### YOUR GOAL
Could you print, exactly and without pictures, only the lines from the one with "Given: Select the" through the end of the records below?

━━━ DATA FOR REVIEW ━━━

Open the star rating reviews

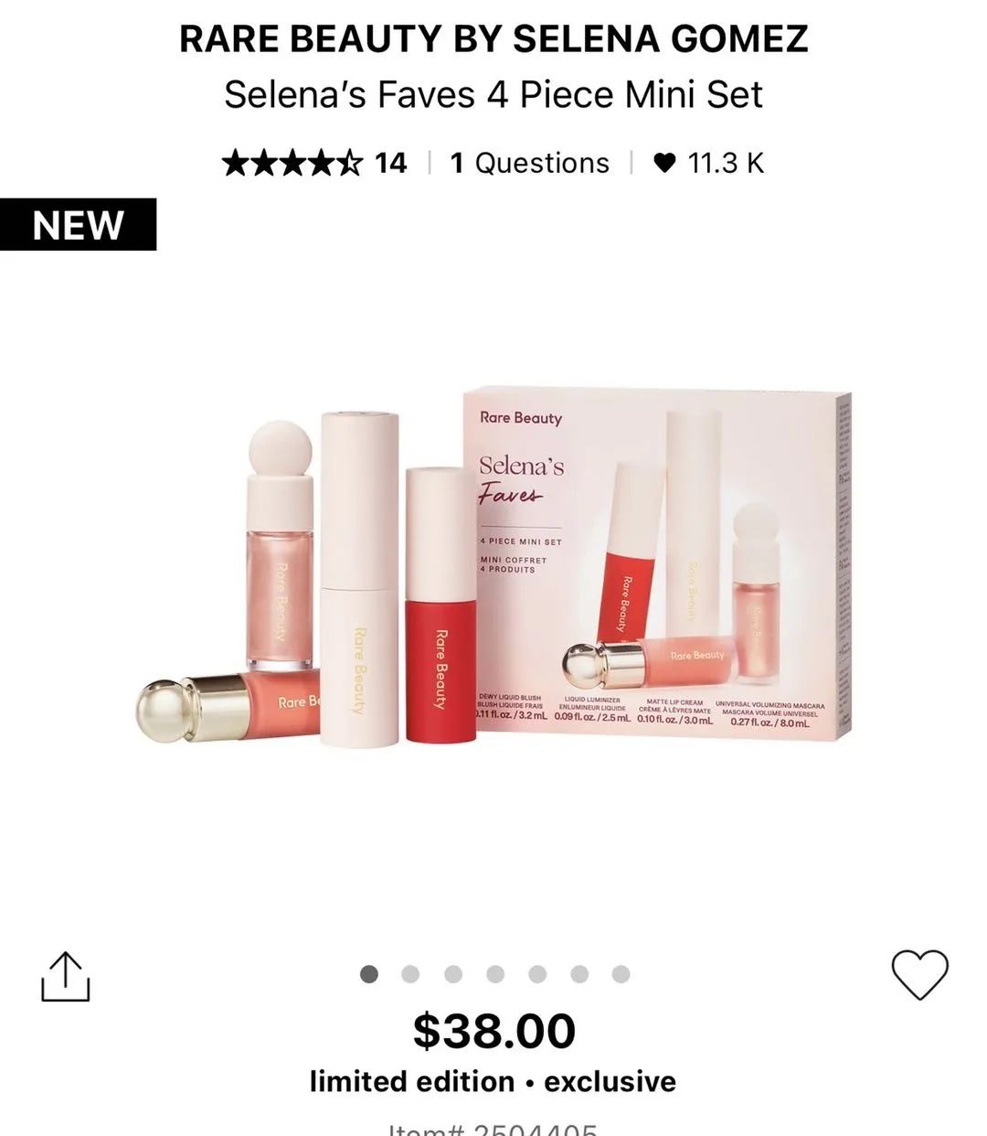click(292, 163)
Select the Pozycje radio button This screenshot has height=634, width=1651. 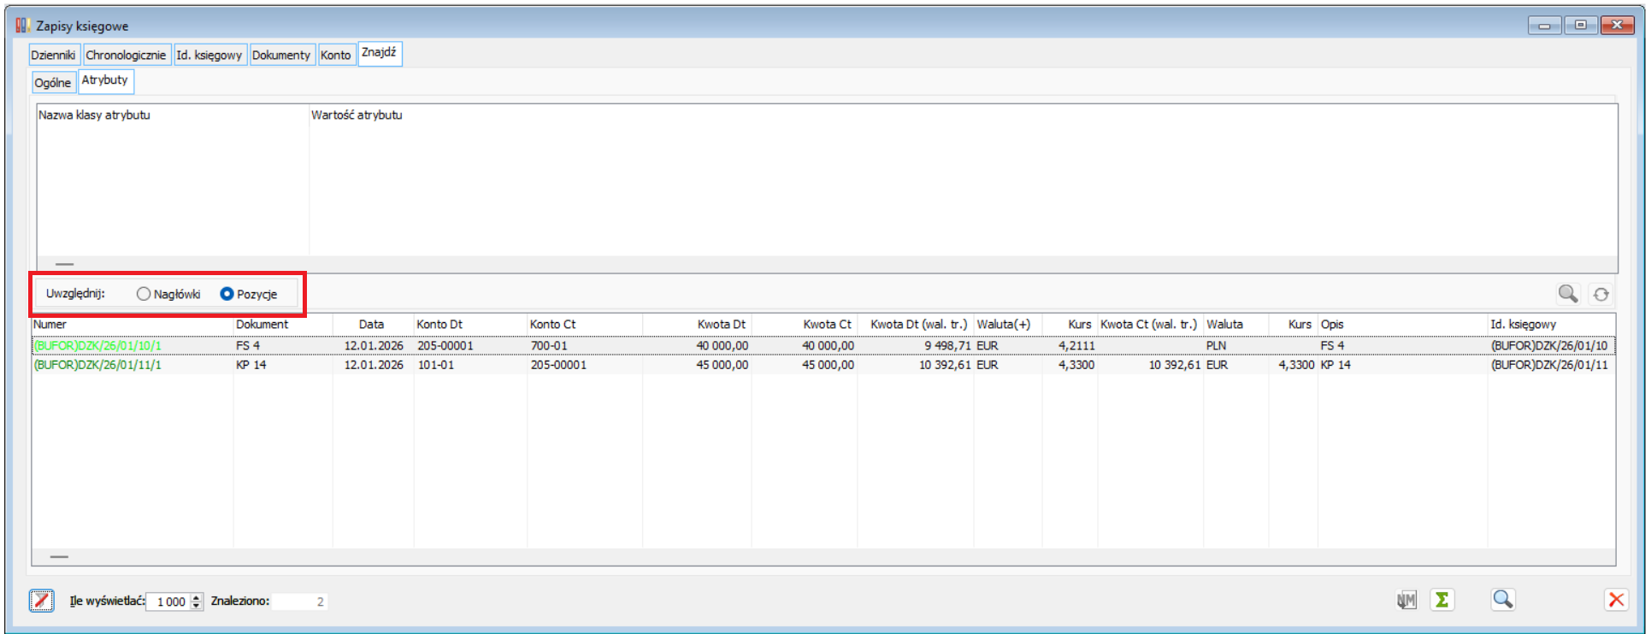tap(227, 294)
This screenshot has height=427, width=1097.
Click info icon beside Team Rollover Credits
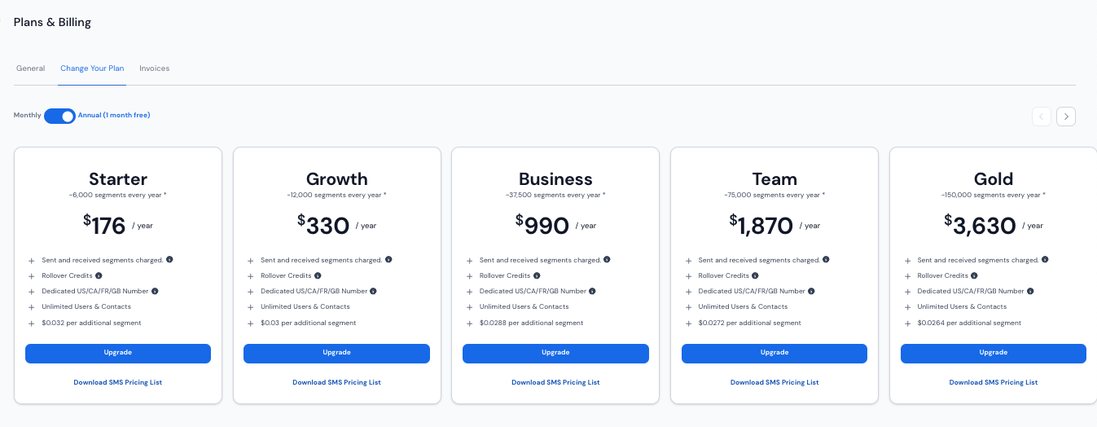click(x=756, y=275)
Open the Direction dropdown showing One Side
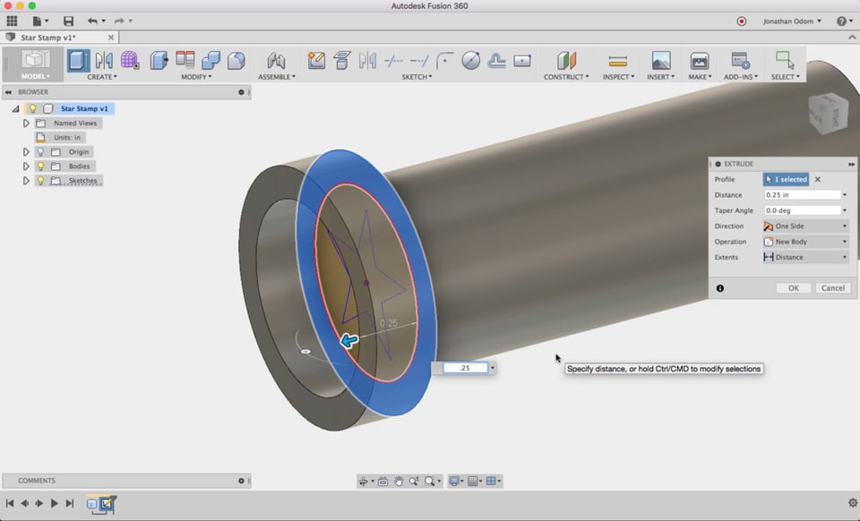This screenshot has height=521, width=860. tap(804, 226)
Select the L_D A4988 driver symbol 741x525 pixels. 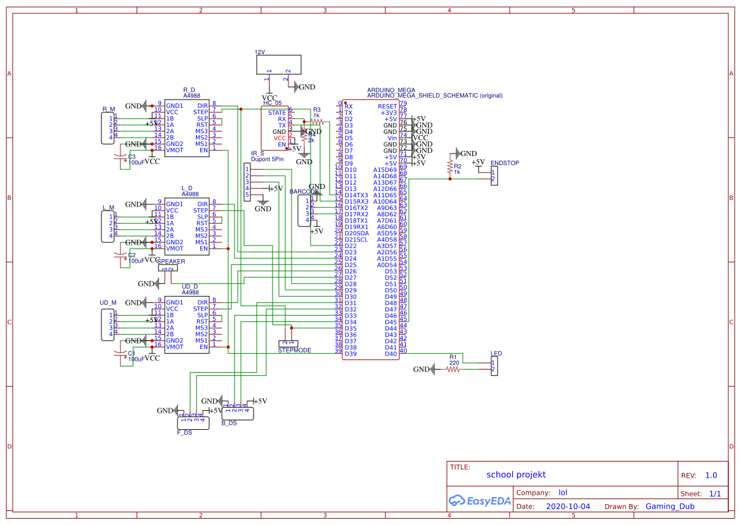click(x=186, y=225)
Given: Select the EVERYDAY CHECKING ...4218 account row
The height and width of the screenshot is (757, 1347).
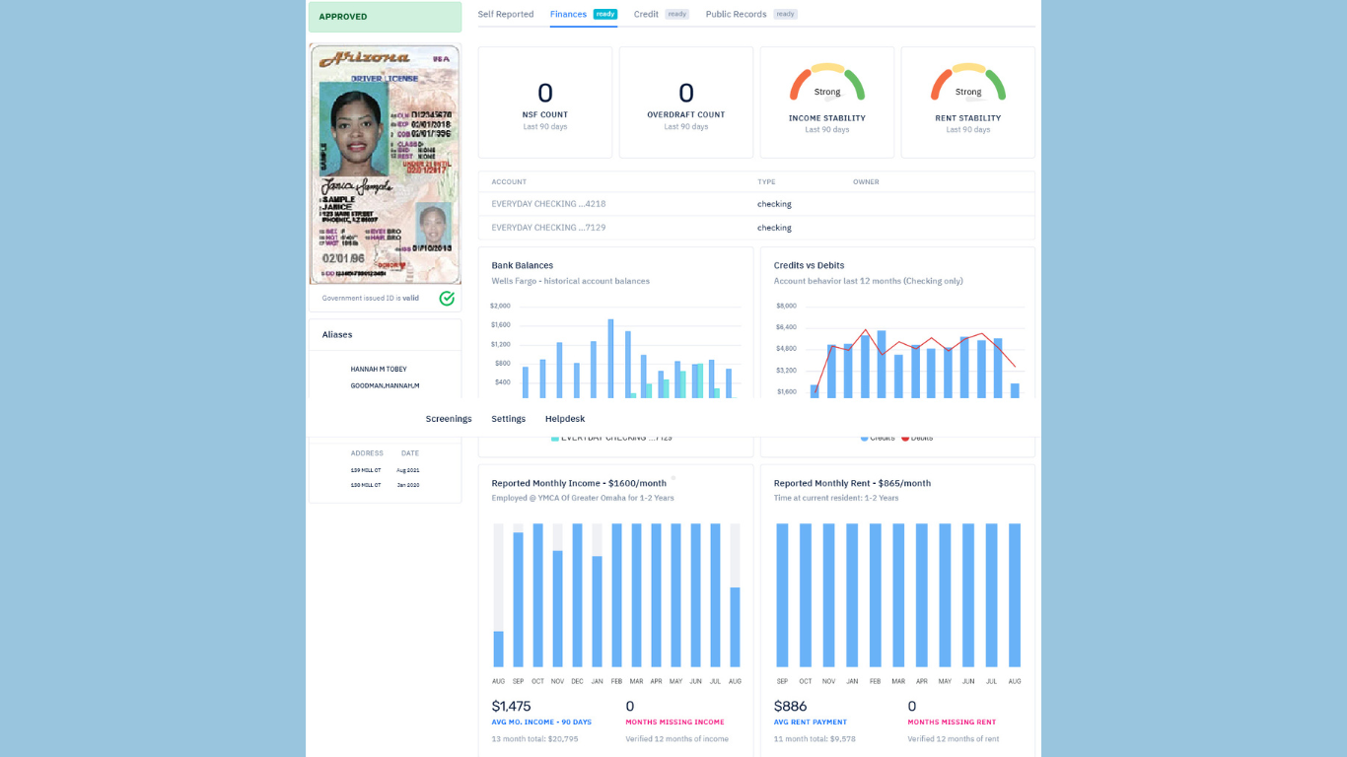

━━━

### RESPONSE BELOW
Given: Select the EVERYDAY CHECKING ...4218 account row
The height and width of the screenshot is (757, 1347).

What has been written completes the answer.